Following the 2011 revolution, the specter of the 1979 Iranian revolution loomed large for many in the West who feared an Islamist regime in Egypt. CFR’s Steven Cook says Mubarak used the organization as his "bogeyman for three decades," using the Iranian analogy to "stoke the fears of successive American administrations and, in turn, secure Washington’s generous diplomatic, political, and financial support." Israeli leaders too, feared a replay of 1979.
Despite Morsi’s sometimes inflammatory rhetoric, Israeli fears did not pan out. The Morsi government kept security and intelligence cooperation strong, maintained the 1979 Israeli-Egyptian peace treaty, and brokered a cease-fire between Israel and Hamas [PDF].
In the immediate aftermath of Morsi’s removal, the Brotherhood announced it would "refuse to participate in any action with power usurpers." The group called for an uprising against those who would "steal their revolt with tanks and massacres," staging massive sit-ins to protest the transitional government. Security services responded with mass arrests and violent crackdowns.

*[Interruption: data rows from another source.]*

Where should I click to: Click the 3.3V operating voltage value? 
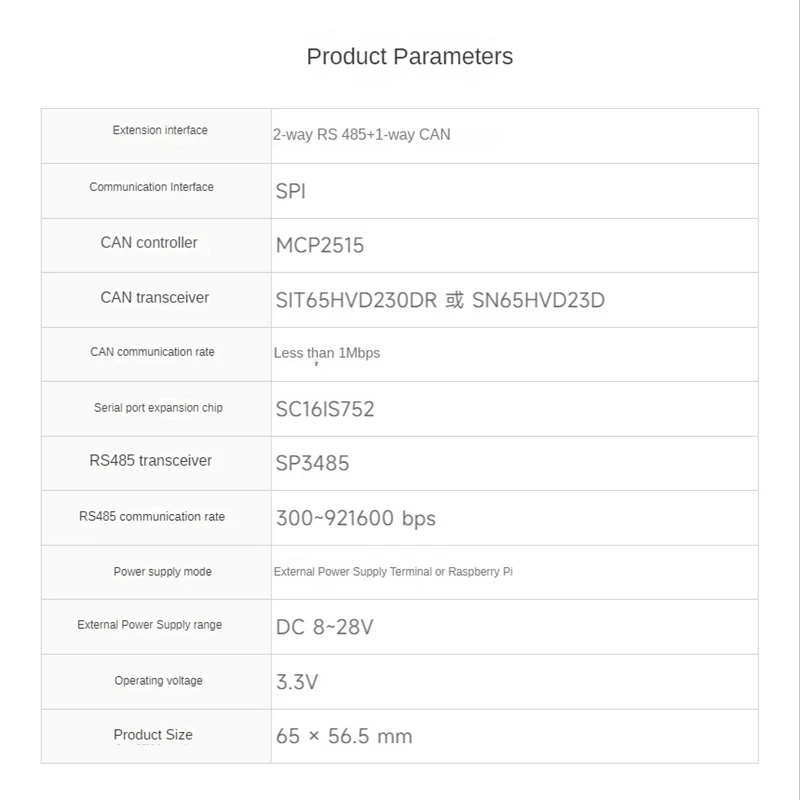point(297,682)
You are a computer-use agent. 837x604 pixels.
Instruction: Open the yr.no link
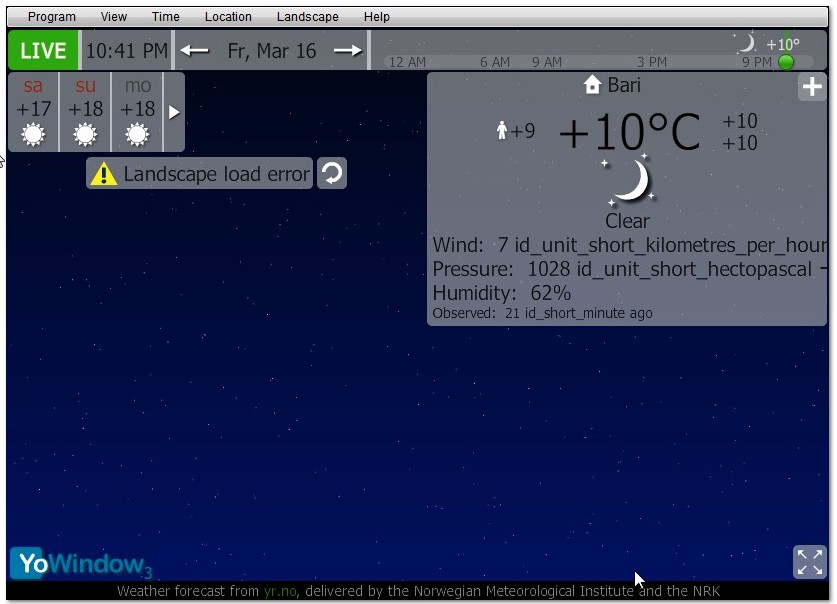[280, 591]
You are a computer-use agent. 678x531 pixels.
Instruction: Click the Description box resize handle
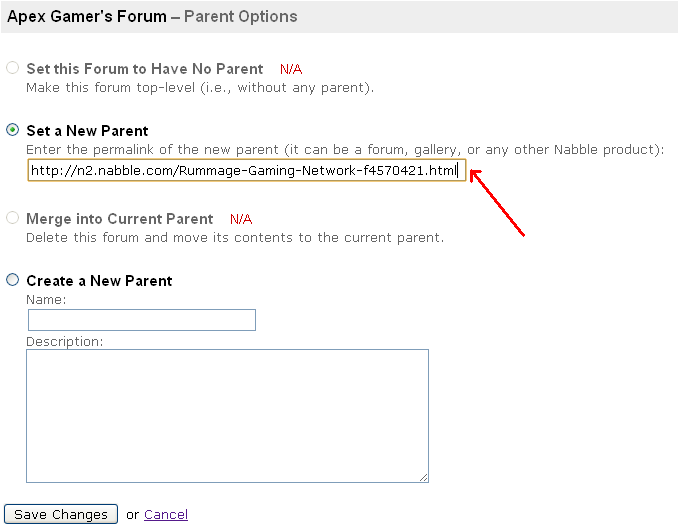[424, 478]
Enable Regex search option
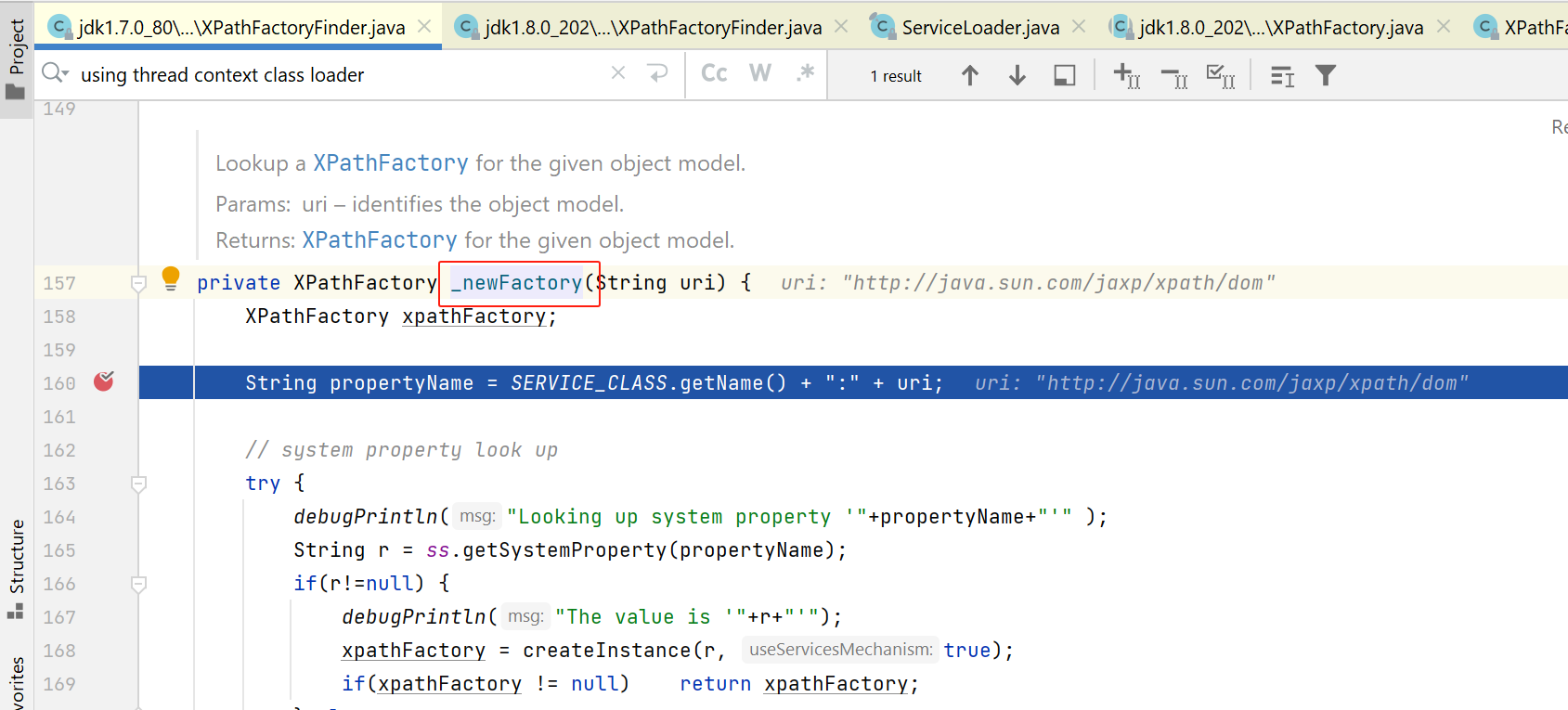 coord(805,73)
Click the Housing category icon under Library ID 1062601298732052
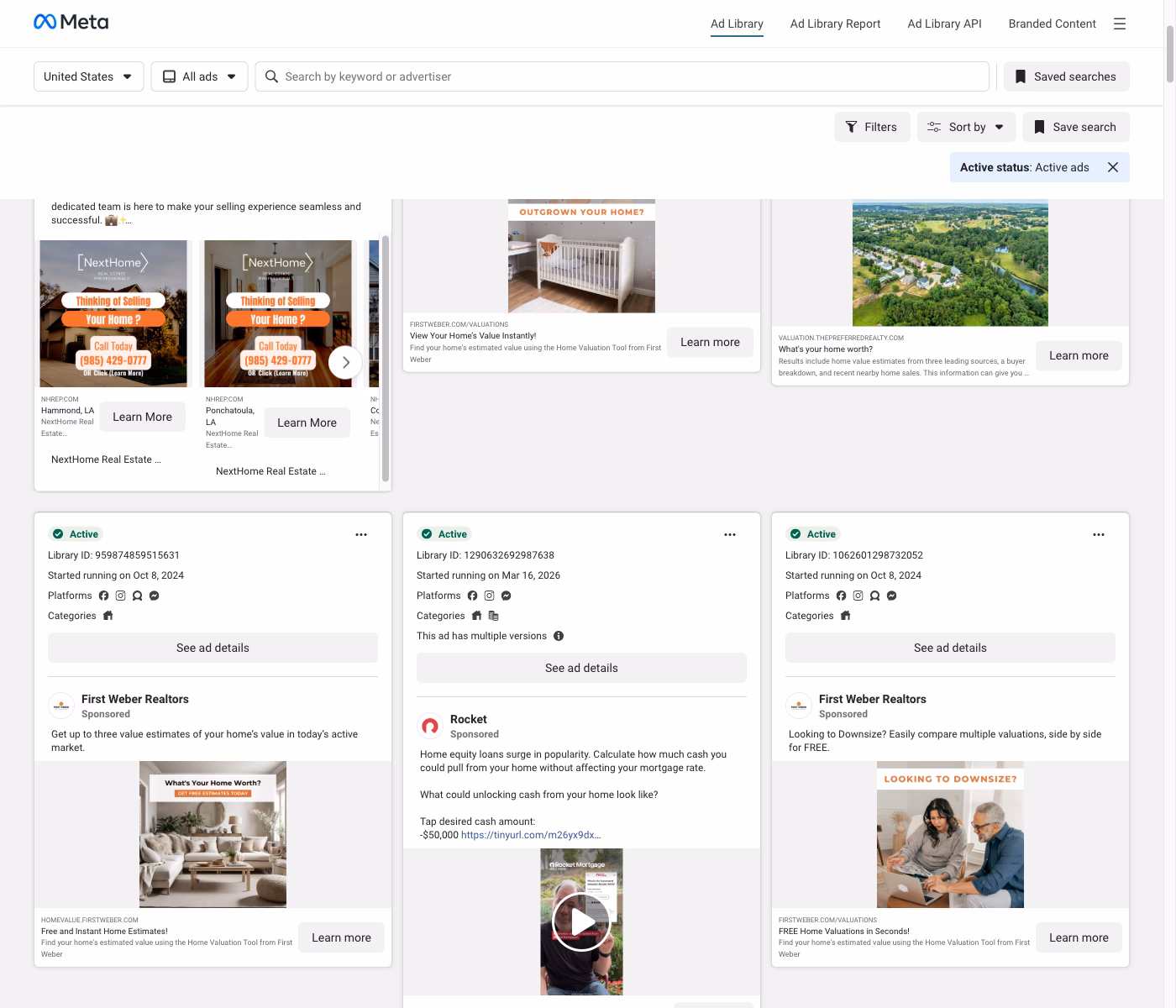 tap(843, 616)
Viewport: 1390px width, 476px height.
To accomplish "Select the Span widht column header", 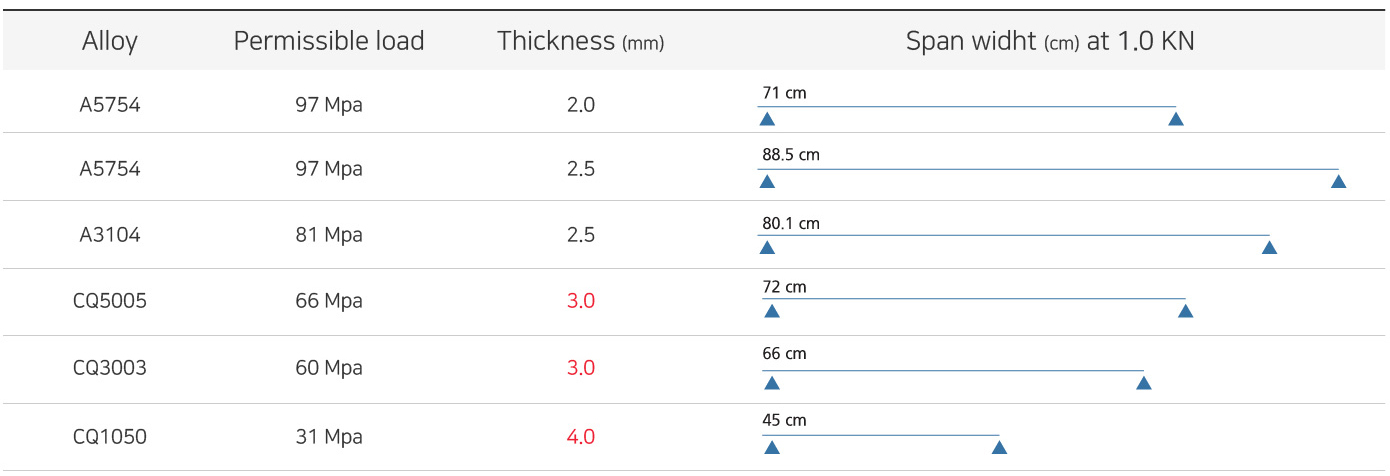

Morsi stands accused of treason, inciting violence, and collaborating with Iran, Hezbollah, and Hamas, among charges that critics say are politically motivated and, in some cases, implausible. As Morsi’s first trial began in early November 2013, he rejected the court’s authority and insisted that he remained Egypt’s legitimate leader. Judges presiding over the trial of the Brotherhood’s head, Supreme Guide Mohamed Badie, and his deputy, Khairat al-Shater, among others, withdrew in protest of what they saw as illegitimate proceedings. Egyptian security forces had refused to allow the accused to attend their trials.
The government declared the Muslim Brotherhood a terrorist organization, attributing to it a car bomb detonated in late December 2013 at a headquarters of the security services in the Nile Delta. But the government did not furnish evidence implicating the Brotherhood, which denounced the attack, and the Sinai-based militant group Ansar Beit al-Maqdis claimed responsibility. The declaration followed a September judicial ruling that banned the group’s activities and seized its funds, and the adoption of a protest law that gives the police broad authority to restrict public gatherings. These laws, analysts say, preclude the possibility of political reconciliation.
The group’s future trajectory will depend as much on its self-evaluation following the Morsi presidency as it will on whether the Egyptian state pursues a strategy of containment or eradication, Middle East Institute analyst Khalil al-Enani wrote. If the government chooses a strategy of containment, the Brotherhood could return to its roots in preaching and welfare and spin off the FJP as an independent political party in the mold of Turkey’s Justice and Development Party, though this option seems to have been ruled out for the foreseeable future. If instead the government continues with a strategy of eradication, the Brotherhood’s insularity and ideological cohesion will increase, and violent confrontation with the state security apparatus will be likely, el-Enani argued. While some analysts say the Brotherhood may retreat from politics altogether, others fear that without legitimate channels for it to contest the emergent order, the terrorist designation may become self-fulfilling.
Al-Qaeda quickly cited the Muslim Brotherhood’s trajectory in Egypt as validation of its own narrative that democracy is not a viable path to power. The outcome of Egypt’s "experiment in reconciling political Islam with modern government" will have regional consequences, inspiring "renewed violence by Islamists who feel shortchanged by democracy and secularism," CFR’s Ed Husain wrote, adding that "Arab secularists ignore this greater narrative at their peril."